→ EXERCISE DESCRIPTION: Print the lines that run from the line with "Where should I click to: Open" to the line with "Task: Open the Uploads panel", keeping both end lines, exactly as they appear in the entries below, and nothing else.

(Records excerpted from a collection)
=======
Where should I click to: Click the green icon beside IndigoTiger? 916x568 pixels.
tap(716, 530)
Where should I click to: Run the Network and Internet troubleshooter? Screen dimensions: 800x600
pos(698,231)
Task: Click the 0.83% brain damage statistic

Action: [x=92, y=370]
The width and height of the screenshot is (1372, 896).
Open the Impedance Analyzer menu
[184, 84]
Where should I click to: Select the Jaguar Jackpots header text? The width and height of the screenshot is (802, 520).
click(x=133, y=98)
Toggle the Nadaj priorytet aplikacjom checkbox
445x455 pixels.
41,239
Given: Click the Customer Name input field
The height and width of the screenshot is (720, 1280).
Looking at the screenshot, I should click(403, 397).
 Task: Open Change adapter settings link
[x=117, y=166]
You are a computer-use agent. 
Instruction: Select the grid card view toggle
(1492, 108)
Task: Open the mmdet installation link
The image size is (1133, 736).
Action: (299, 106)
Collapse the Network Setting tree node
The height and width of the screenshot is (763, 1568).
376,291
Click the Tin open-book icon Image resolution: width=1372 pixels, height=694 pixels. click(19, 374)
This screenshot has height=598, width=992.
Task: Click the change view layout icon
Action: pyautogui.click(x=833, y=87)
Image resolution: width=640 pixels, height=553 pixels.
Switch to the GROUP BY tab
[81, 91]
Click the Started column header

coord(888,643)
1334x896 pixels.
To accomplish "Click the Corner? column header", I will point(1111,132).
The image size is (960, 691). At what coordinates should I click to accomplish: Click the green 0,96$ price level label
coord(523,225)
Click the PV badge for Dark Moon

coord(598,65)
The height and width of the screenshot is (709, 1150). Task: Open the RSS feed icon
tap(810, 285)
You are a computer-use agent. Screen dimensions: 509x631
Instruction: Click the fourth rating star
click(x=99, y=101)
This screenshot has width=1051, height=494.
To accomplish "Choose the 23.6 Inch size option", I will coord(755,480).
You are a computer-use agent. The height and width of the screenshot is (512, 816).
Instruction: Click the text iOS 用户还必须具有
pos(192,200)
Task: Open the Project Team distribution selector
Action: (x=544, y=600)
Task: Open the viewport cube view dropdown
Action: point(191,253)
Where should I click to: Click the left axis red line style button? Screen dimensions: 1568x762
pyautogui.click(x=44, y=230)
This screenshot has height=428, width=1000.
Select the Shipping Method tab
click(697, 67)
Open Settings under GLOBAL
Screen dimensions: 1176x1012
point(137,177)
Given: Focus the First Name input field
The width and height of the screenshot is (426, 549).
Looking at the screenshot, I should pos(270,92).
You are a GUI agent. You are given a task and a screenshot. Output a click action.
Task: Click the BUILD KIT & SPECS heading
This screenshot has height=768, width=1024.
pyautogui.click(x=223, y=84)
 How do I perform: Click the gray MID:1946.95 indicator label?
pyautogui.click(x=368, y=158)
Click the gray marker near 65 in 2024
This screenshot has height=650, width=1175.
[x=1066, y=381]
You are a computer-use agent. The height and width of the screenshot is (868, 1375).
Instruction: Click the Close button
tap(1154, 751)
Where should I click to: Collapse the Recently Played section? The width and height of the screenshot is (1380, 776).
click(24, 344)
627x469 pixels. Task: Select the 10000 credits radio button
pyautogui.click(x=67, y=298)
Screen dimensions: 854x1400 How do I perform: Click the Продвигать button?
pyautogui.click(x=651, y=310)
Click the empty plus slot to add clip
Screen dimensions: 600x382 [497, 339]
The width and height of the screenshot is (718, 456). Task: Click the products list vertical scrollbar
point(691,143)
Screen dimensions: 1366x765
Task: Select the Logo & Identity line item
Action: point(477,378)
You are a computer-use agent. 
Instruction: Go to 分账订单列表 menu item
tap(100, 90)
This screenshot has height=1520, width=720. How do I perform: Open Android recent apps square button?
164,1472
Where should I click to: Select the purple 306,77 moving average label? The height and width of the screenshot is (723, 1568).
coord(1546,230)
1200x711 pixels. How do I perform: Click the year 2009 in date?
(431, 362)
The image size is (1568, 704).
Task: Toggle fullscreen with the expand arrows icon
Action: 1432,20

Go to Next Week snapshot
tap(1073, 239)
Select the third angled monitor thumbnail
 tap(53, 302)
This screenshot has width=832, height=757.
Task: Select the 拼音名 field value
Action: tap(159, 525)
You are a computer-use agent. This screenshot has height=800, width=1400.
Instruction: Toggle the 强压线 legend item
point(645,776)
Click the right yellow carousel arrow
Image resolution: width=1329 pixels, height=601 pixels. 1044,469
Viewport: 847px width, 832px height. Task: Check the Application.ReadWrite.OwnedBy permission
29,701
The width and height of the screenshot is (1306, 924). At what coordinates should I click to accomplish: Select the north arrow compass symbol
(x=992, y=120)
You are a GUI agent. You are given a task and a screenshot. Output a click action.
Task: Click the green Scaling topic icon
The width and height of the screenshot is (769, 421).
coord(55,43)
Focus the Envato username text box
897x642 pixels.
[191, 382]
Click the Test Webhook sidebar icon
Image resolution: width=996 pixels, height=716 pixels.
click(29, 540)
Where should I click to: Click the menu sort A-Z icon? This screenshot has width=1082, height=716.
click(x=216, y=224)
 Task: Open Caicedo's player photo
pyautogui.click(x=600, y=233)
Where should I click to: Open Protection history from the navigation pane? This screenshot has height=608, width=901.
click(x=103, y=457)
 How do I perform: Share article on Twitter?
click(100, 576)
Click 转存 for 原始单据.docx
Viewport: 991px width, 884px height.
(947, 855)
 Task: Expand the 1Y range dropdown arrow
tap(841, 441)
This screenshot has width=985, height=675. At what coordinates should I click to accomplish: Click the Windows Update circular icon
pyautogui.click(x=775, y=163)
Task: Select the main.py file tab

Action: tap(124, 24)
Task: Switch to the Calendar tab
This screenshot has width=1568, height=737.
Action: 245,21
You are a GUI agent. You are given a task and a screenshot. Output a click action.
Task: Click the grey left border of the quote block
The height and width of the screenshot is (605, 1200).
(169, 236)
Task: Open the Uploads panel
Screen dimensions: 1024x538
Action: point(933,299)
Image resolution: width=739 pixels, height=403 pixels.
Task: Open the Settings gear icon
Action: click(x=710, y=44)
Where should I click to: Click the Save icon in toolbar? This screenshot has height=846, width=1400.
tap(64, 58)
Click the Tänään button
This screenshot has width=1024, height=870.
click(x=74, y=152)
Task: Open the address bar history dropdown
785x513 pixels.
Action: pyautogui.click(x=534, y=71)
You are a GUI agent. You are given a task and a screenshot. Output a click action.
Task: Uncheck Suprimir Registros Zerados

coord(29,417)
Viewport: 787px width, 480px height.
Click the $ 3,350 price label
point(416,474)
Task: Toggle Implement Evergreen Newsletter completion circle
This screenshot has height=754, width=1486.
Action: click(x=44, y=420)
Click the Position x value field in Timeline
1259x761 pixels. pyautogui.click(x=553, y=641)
=======
→ TASK OUTPUT:
Where should I click to: Open Protection history from the navigation pane? This screenshot has height=608, width=901.
click(x=103, y=457)
 How do I perform: Share article on Twitter?
click(100, 576)
Click 转存 for 原始单据.docx
Viewport: 991px width, 884px height.
(947, 855)
 Task: Expand the 1Y range dropdown arrow
tap(841, 441)
This screenshot has width=985, height=675. At what coordinates should I click to accomplish: Click the Windows Update circular icon
pyautogui.click(x=775, y=163)
Task: Select the main.py file tab

Action: tap(124, 24)
Task: Switch to the Calendar tab
This screenshot has width=1568, height=737.
Action: 245,21
You are a GUI agent. You are given a task and a screenshot. Output a click action.
Task: Click the grey left border of the quote block
The height and width of the screenshot is (605, 1200).
(169, 236)
Task: Open the Uploads panel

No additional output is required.